The Heavy Bag

If you think a heavy bag workout is great for only boxers and martial arts students, you are surely mistaken. The fact is a heavy bag is one of the most cost-efficient and versatile pieces of gym equipment out there, and can provide you with the ultimate fat-burning cardio and strength training, total body workout. Not to mention that it is also so much fun! Making it a great alternative for anyone bored with the more traditional workout routines, such as jogging, cycling or working out with free weights. PLUS—it is great way to relieve any of your built up stress or aggression. So give it a try!

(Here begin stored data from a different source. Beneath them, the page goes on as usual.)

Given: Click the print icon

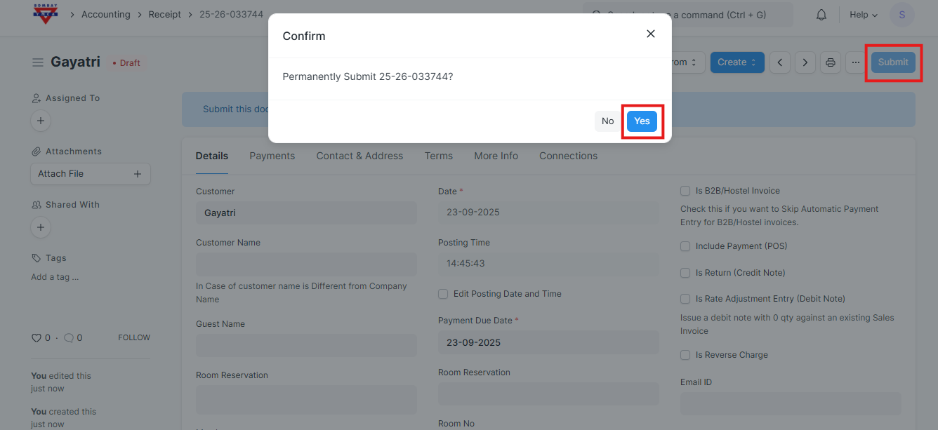Looking at the screenshot, I should tap(830, 62).
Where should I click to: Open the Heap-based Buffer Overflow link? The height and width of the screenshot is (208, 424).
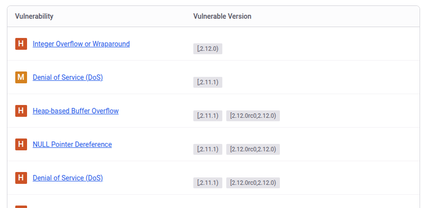pos(75,111)
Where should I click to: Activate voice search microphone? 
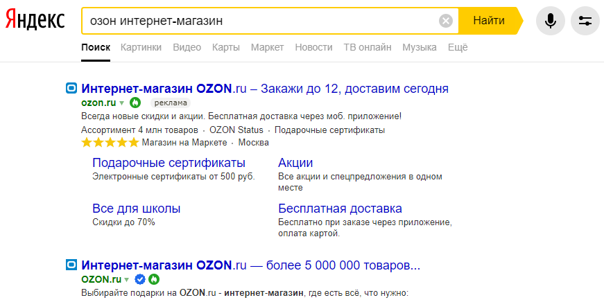551,21
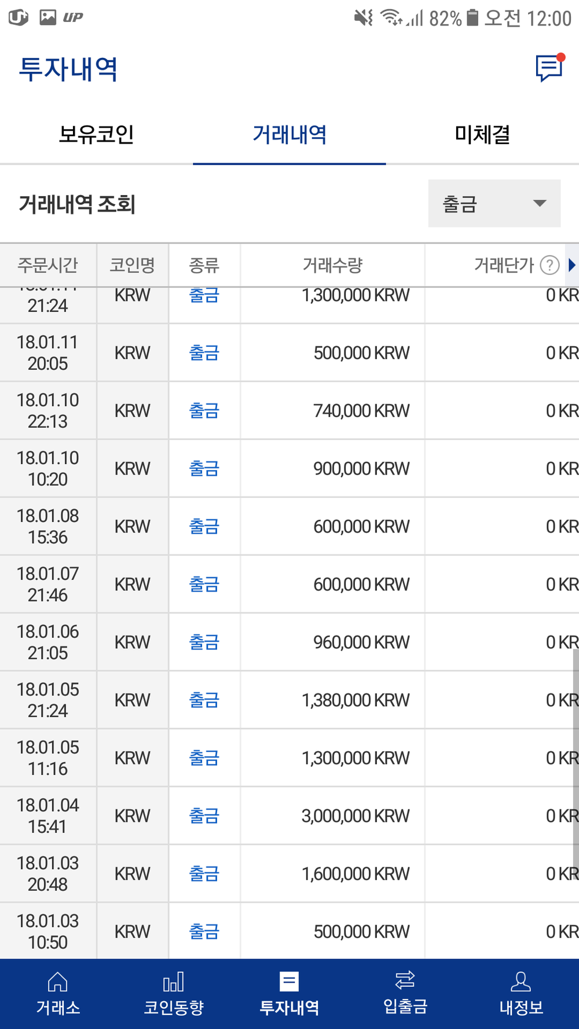Expand table columns with right arrow
Image resolution: width=579 pixels, height=1029 pixels.
click(572, 265)
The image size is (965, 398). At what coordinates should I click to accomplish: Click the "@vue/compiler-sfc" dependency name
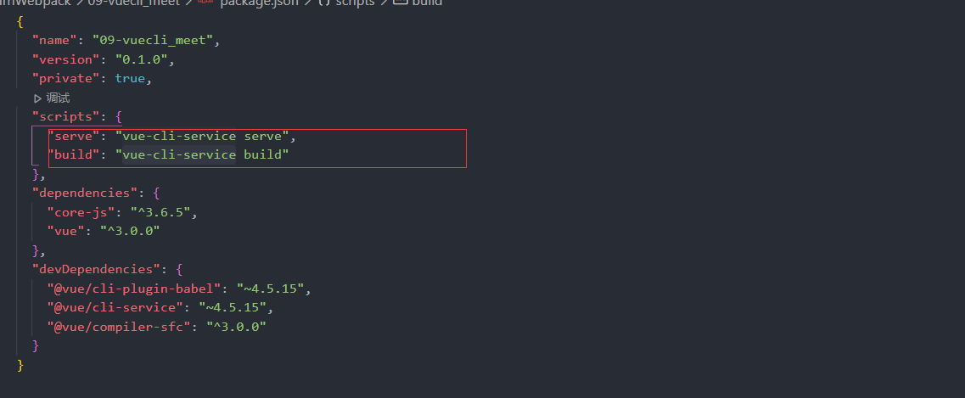pos(119,327)
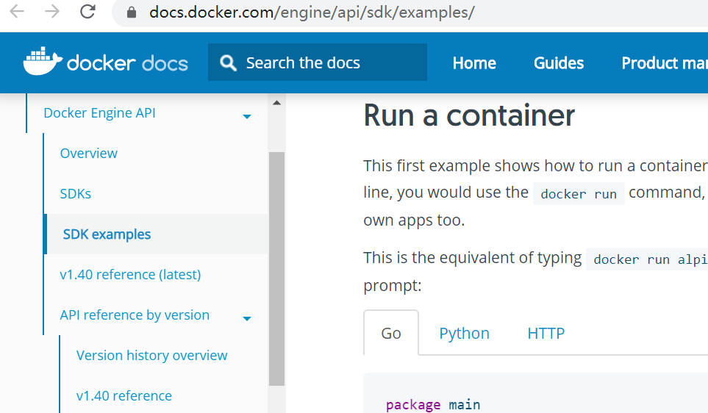The width and height of the screenshot is (708, 413).
Task: Switch to the Python code tab
Action: 464,334
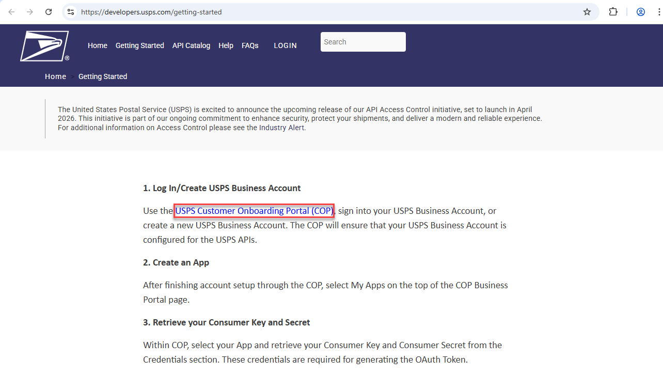Click the browser back arrow
The height and width of the screenshot is (375, 663).
(x=11, y=11)
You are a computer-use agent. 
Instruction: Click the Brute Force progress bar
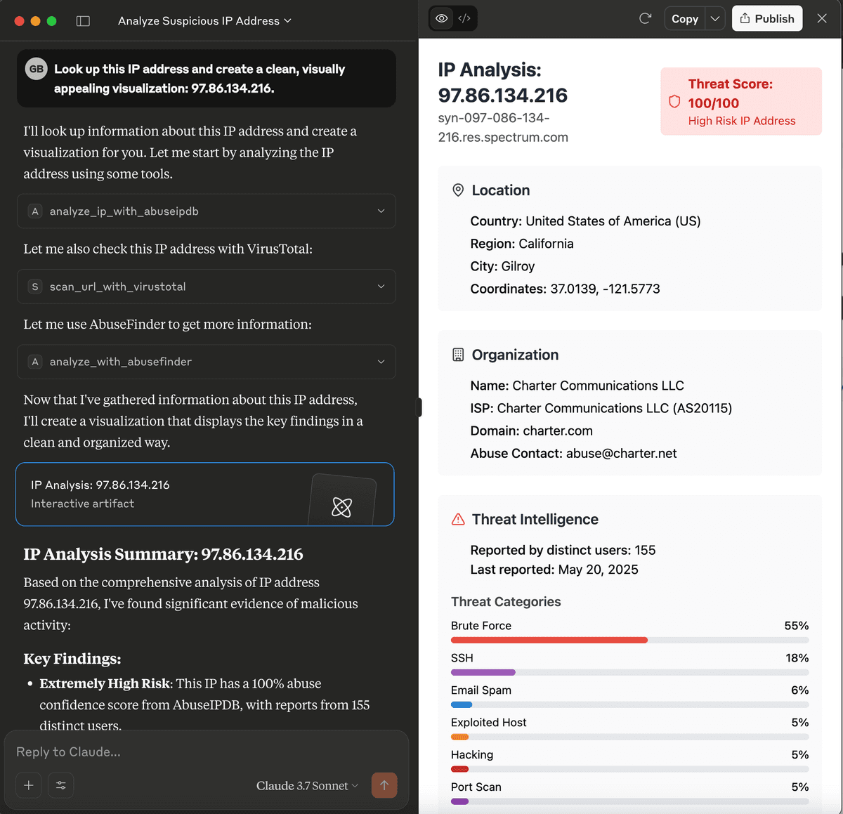click(x=629, y=640)
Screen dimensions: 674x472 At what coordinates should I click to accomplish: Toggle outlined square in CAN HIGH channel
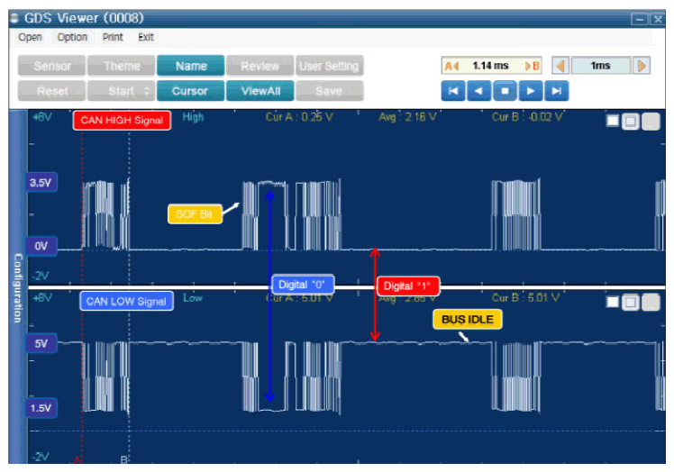[x=630, y=122]
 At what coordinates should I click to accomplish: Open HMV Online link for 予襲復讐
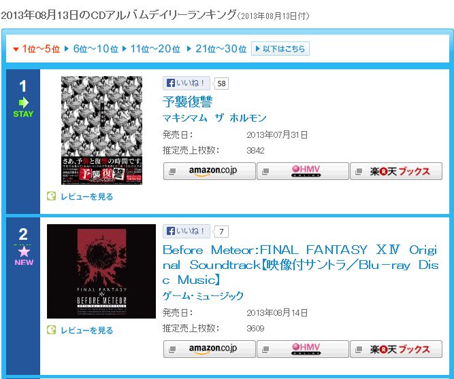coord(303,171)
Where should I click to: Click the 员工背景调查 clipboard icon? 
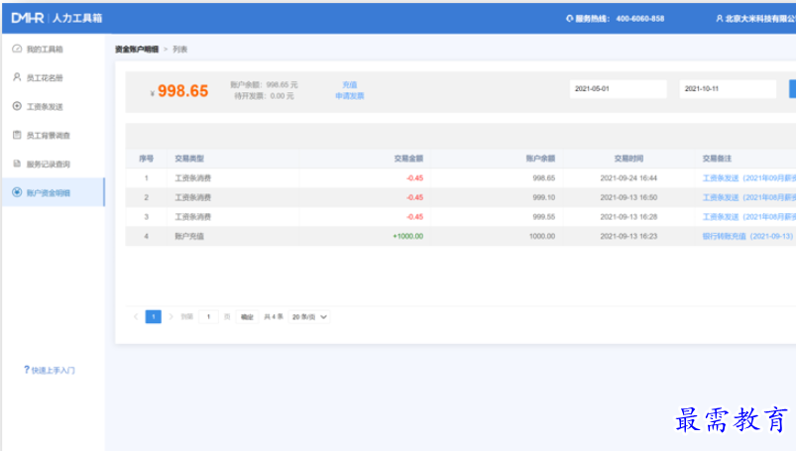(x=17, y=135)
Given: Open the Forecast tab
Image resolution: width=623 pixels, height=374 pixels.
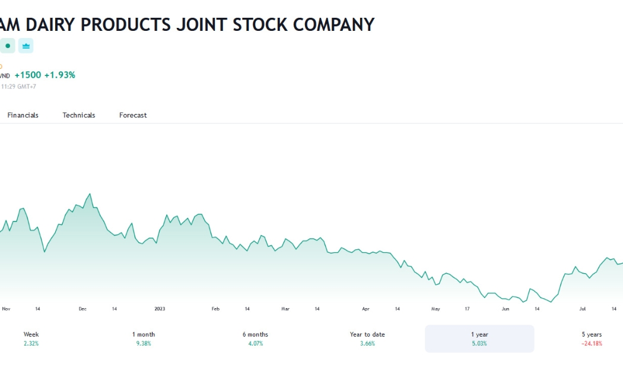Looking at the screenshot, I should click(x=133, y=115).

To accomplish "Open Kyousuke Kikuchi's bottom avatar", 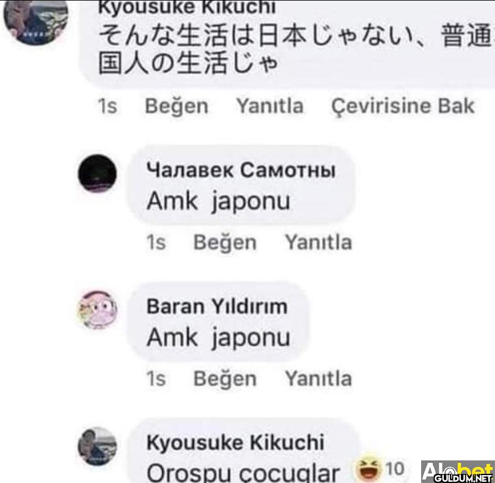I will click(x=97, y=446).
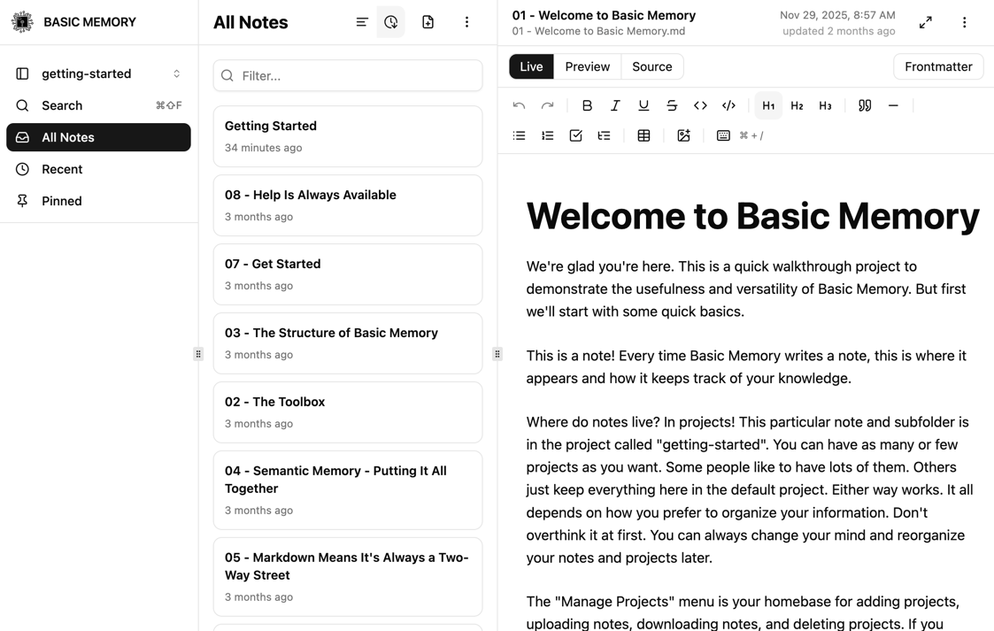Insert a table into the note
994x631 pixels.
(643, 135)
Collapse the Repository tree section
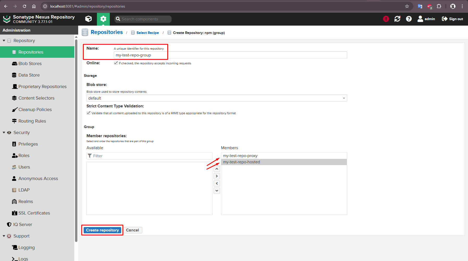Viewport: 468px width, 261px height. click(4, 40)
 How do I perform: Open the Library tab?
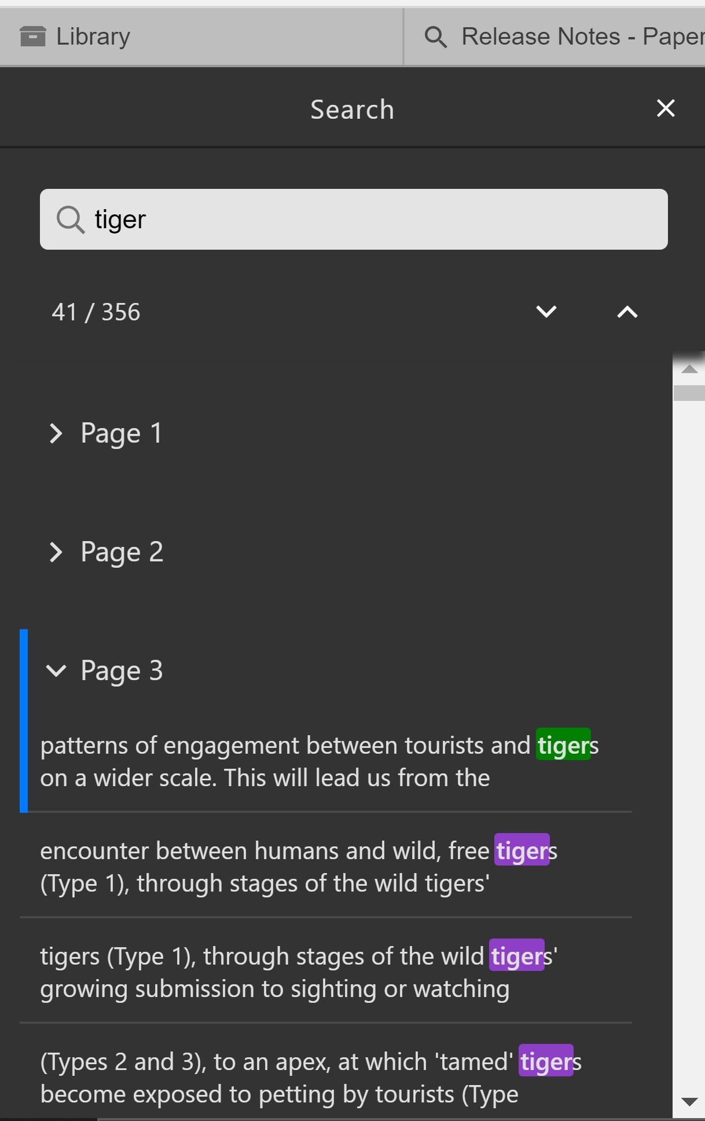(x=93, y=37)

First thing first, you must learn the basics of a heavy bag workout—including finding the right equipment for you. Be sure you select gloves that are appropriately weighted for your size and fitness ability, and be sure you wrap your hands and wrists with boxing wrap for extra support and cushion.

Designing a heavy bag workout is little more than simply understanding the fundamental techniques of boxing and martial arts, and learning how they are used together in combinations.

These basic punches and include:

  • Lead punch (jab)
  • Cross (reverse punch)
  • Hook punch
  • Uppercut
  • Forearm/elbow strikes
  • Round house kick
  • Front kick
  • Back kick
  • Knee strike

The next step is to string these moves together to create combinations, adding a level of intensity to your workout. One of the most common combinations is the jab, cross, and hook. Now that you understand the basics, get started by trying one of the routines below, and following these helpful tips.

Rep Training: After selecting which kicks, punches and combinations for each set, perform two sets of 20 reps of each (two sets of 20 lead punches, two sets of 20 roundhouse kicks, etc.). Be sure to repeat on the opposite side.
Time-based Training: After selecting which kicks, punches and combinations for each set, perform each continuously for 2 to 3 minute rounds with 1-minute rest period in between. Track your progress by counting the number of each movements performed in the time span.
Circuit Training: For those already in good shape, consider working a heavy bag routine into your cardio workout to form a circuit. For example, alternate jumping rope for 5 minutes, with 3-5 minutes of bag work.

Things to Remember

  • Start in a correct defensive stance, facing the bag side-on with your left foot placed in front about shoulder length apart from the right foot, and always remain on the balls of your feet.
  • Focus on technique. When you throw your punches and kicks, your muscles should be relaxed, and your movements sharp and fast. Be sure to return to your defensive position before starting a new set.
  • Keep moving. To get the most out of your workout, particularly if it’s for weight loss or fat burning, make sure you’re never stationary. Weave your upper body, keep your knees bent and stay on the balls of your feet—just keep moving.

Things to Avoid

  • Exaggerating your movements to hit the bag harder. Master proper mechanics before you go for power, or risk injury and decrease the effectiveness of each punch.
  • Pushing the bag, as opposed to hitting the bag. If you follow through on each punch too deeply, you will exert more energy than needed and actually decrease your power. Try to strike the bag as to hit only a few inches past its surface, creating a clean popping sound on impact.
  • Holding your breath. The cardinal sin of all exercise bad habits, holding your breath during this workout (or any workout for that matter) will make you fatigue quicker. Exhale as your strike, and inhale as you pull back.